Benefit Corporation Model Focuses on More Than Finances
If investors want to save our threatened environmental, social and economic systems, they must think and act systemically.
This call to action goes beyond the type of sustainability envisioned in BlackRock’s recent letter to CEOs, the JANA/CalSTRS letter to Apple and last year’s successful shareholder votes on climate change at Exxon Mobil and Occidental Petroleum. Each of these examples involved shareholder advocacy on a social or environmental issue that the proponents contended would improve individual company performance.
But this company-only perspective must evolve: Investors must focus on the systemic effect of company practices. To date, institutional investors have been encouraging environmental, social and governance (ESG) integration, the idea that individual companies can do well by doing good through practices like saving energy and addressing diversity. Indeed, there is plenty of data showing that certain environmentally and socially responsible practices can increase the bottom line, especially over longtime horizons.
In short, shareholders must do more than encouraging companies to do well by doing good.
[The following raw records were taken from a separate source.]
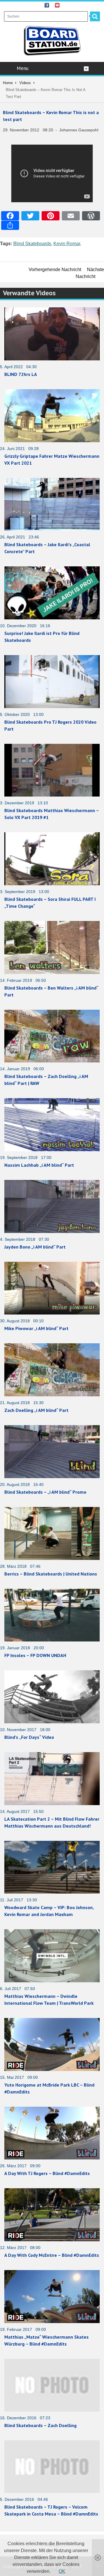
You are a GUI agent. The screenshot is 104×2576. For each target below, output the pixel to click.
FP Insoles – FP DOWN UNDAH (35, 1655)
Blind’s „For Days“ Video (29, 1737)
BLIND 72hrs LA (20, 374)
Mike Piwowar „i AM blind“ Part (36, 1328)
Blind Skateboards (32, 243)
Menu (22, 68)
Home (8, 83)
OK (62, 2571)
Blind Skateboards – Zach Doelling (40, 2425)
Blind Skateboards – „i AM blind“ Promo (45, 1492)
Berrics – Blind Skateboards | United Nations (50, 1574)
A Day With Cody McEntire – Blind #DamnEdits (51, 2255)
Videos (25, 83)
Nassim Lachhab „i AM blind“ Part (39, 1165)
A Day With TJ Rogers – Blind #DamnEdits (47, 2173)
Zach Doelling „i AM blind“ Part (36, 1410)
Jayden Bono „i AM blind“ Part (35, 1247)
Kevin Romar (66, 243)
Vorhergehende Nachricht (55, 269)
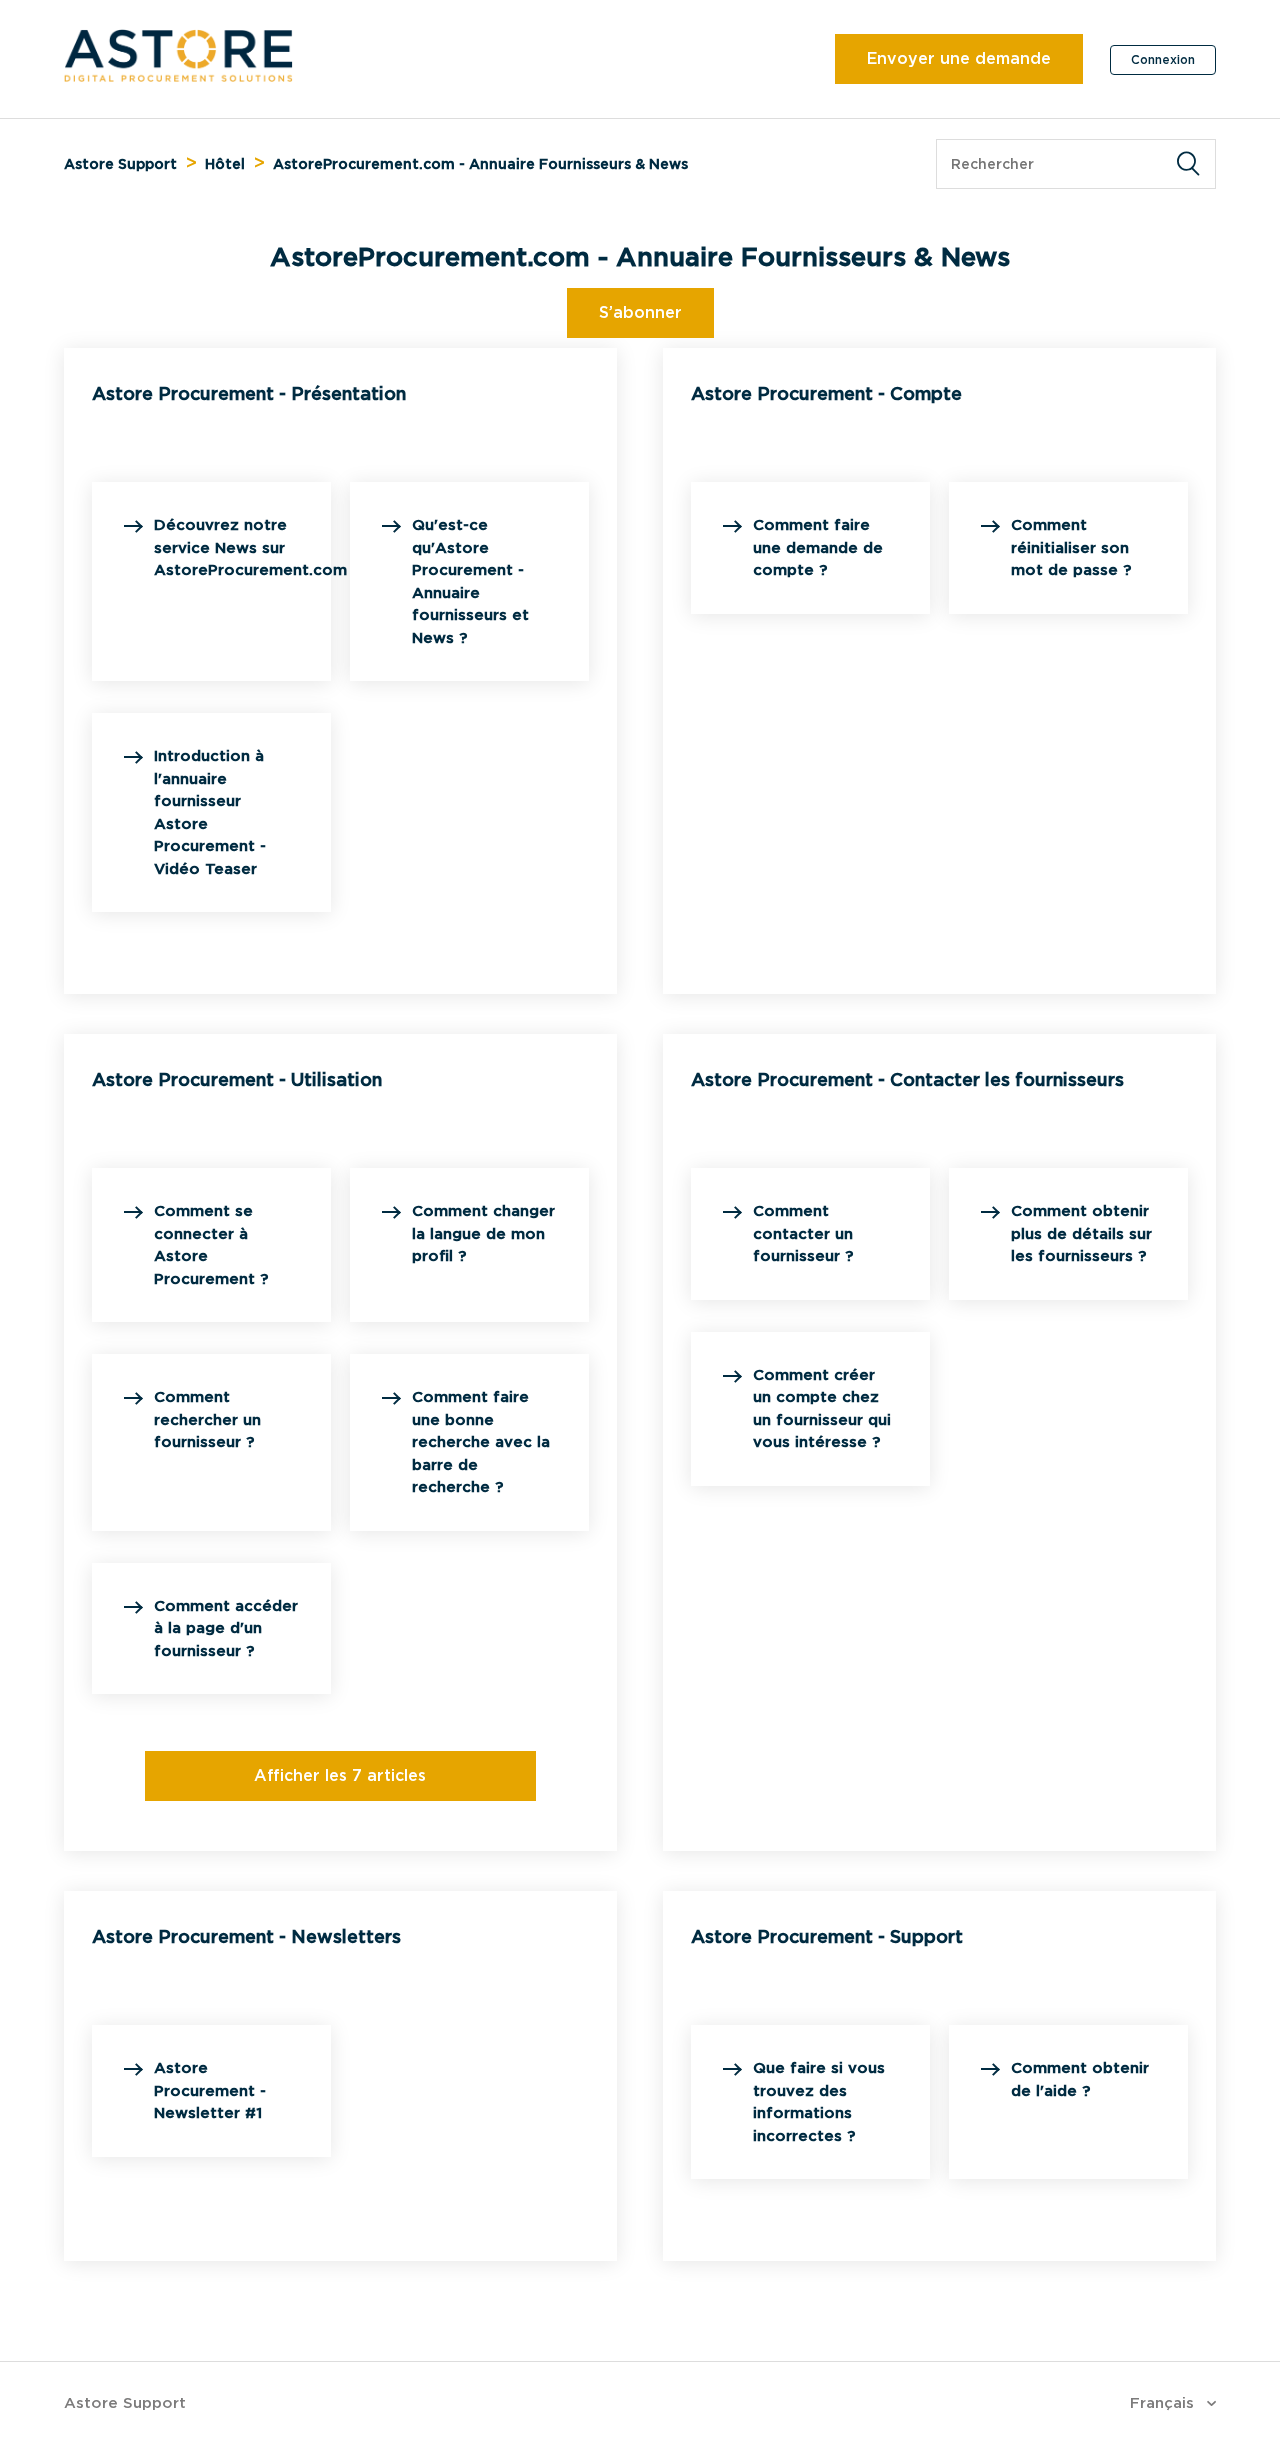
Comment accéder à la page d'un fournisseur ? (226, 1628)
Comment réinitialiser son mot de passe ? (1071, 547)
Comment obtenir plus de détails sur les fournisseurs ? (1081, 1233)
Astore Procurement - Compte (826, 393)
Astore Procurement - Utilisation (237, 1079)
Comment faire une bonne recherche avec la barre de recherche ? (481, 1442)
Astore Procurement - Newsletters (246, 1936)
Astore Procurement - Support (827, 1936)
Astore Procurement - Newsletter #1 (210, 2090)
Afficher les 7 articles (340, 1775)
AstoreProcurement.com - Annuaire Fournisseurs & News (480, 164)
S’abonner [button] (640, 312)
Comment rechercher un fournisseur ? (207, 1419)
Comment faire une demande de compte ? (818, 547)
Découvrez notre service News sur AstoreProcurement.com (250, 547)
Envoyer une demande (959, 58)
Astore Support (120, 164)
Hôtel (225, 164)
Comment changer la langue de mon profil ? (483, 1233)
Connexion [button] (1163, 59)
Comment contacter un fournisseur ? (803, 1233)
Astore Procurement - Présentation (249, 393)
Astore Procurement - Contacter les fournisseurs (907, 1079)
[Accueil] (178, 77)
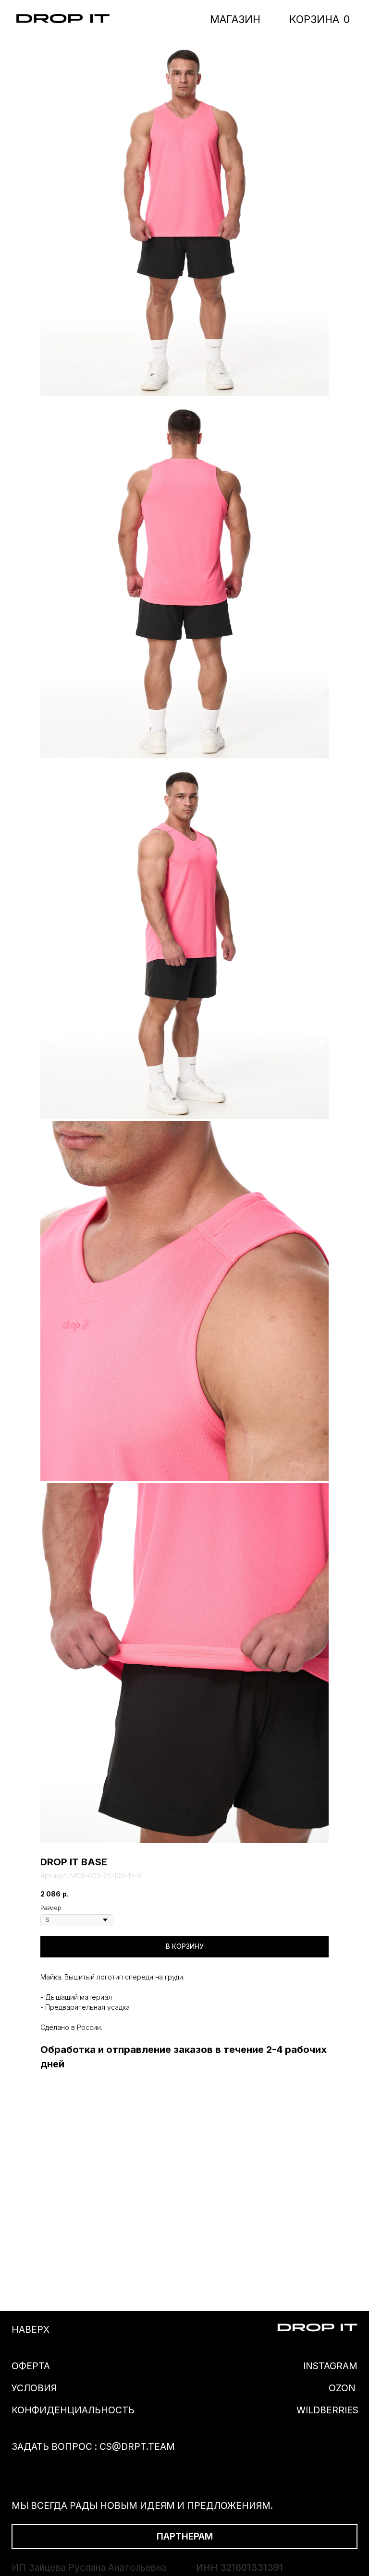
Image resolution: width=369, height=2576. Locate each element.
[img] (63, 18)
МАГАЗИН (235, 19)
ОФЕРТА (31, 2366)
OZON (342, 2388)
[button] (184, 2537)
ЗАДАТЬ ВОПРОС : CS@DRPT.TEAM (93, 2446)
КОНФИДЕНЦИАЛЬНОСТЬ (73, 2410)
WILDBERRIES (327, 2410)
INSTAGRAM (330, 2366)
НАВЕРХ (30, 2329)
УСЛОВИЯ (34, 2388)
They also must discourage them from doing well by doing bad, even when that might be the most profitable alternative.
On the leading edge, investors like the New York Common and Hermes are beginning to recognize that a focus on individual company performance can only have limited impact. These investors are moving to monitor and influence the effect that the companies in their portfolios have on critical environmental, social and economic systems.
In short, shareholders must do more than encouraging companies to do well by doing good. They also must discourage them from doing well by doing bad, even when that might be the most profitable alternative.
Critically, however, the current corporation governance model revolves around maximizing financial return to shareholders. This notion of “shareholder primacy” is an obstacle for investors who want companies to consider the impacts of their decisions on society and the environment as ends in themselves, and not merely as means of increasing share value.
This obstacle can be addressed by the benefit corporation model of corporate governance. Benefit corporations facilitate positive impact by allowing corporations to balance competitive financial returns with the needs of our economic, social and environmental systems. Companies using this model have raised more than $1.6 billion recently, in both public and private markets, and 2017 saw the first IPO of a benefit corporation.
This idea — going beyond individual company returns, whether financial, social, environmental or otherwise — is a big advance. If investors continue to move from ESG integration to systems-level thinking, the benefit corporation movement will grow in importance, as investors recognize that benefit corporation governance is a critical tool in managing systems from an investor perspective.
This systems-level, benefit corporation thinking is the logical conclusion for most large investors, who are diversified across most markets and have longtime horizons. For these investors, it is the performance of the market that determines portfolio return, not individual company return. Shouldn’t they focus on what matters most to their return—and on preserving a planet and society where that return can be enjoyed?